10 Simple Steps  for writing an Abstract

Now how to go about fitting the critical  points from the entire paper— why the research was carried out, what were the objectives, how these were addressed with different methodologies, what the main findings were and what were the unexpected outcomes—into a paragraph of just 200-300 words. It’s not an easy task, but here’s a 10-step guide that should make it easier:

  1. Start writing the abstract only after completing the paper write up.
  2. Explain the domain, sub domain and  the  historical development in the sub domain  in 20-40 words
  3. List the major challenges identified ( from  research gap of the survey  section) in 20-40 words
  4. Explain the objectives you have set for the research 20-40 words
  5.  Describe the Methodology you have used to solve the problem in  30-50 words
  6.  Explain how the results are presented( in the form of graphs, charts or tables etc)in 20-30 words
  7. Share your opinion on the results obtained and unexpected observations made while listing the results in 10-20 words
  8. Make sure that the  abstract does not contain
    • new information that is not present in the paper
    • undefined abbreviations or group names
    • a discussion of previous literature or reference citations
  9. There  must be consistency between the information presented in the abstract and in the paper.
  10. Verify whether the abstract meets the guidelines of the target journal (word limit, type of abstract, recommended subheadings, etc).

Example of  an Abstract for a Research Paper

Extraction of   meaningful leaf disease features by  applying image processing  techniques  is a problem that has been studied by the image processing community for decades.  Image processing  research  for leaf spot disease identification has matured significantly throughout the years, and many advances image processing techniques continue to be made, allowing  new  techniques  to be applied to new and more demanding pathological problems.
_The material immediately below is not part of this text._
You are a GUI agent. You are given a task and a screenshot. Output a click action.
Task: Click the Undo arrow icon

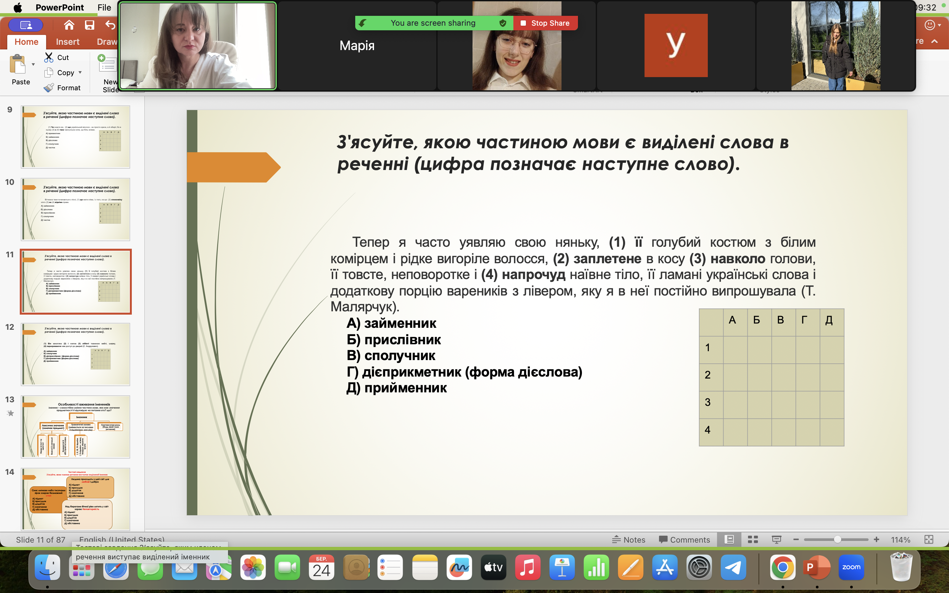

In this paper, a method for detection and classification of leaf spot diseases affecting Pomegranate crop  is  developed using  Deep learning Neural networks. Throughout, we  have presented tables and charts  to compare the performance of  the proposed method  with state of the art techniques. Experimental results show that  the Deep Neural Networks  handle uncertainty effectively and  they can be trained with limited data sets. The paper has also  made suggestions for  future research  directions.

Example of  an Abstract for a Survey Paper

Extraction of   meaningful leaf disease features by  applying image processing  techniques  is a problem that has been studied by the image processing  community for decades.  Image processing  research  for leaf disease identification has matured significantly throughout the years, and many advances image processing techniques continue to be made, allowing  new  techniques  to be applied to new and more demanding pathological problems. In this paper, we have reviewed recent advances in data extraction of  diseased leaf images , focusing primarily on three important Soft computing techniques namely  : Neural networks, Fuzzy logic and  Genetic algorithms. Throughout, we have  presented tables that summarize and draw distinctions among key ideas and approaches. Where available, we have provided comparative analyses, and  made suggestions for analyses yet to be done.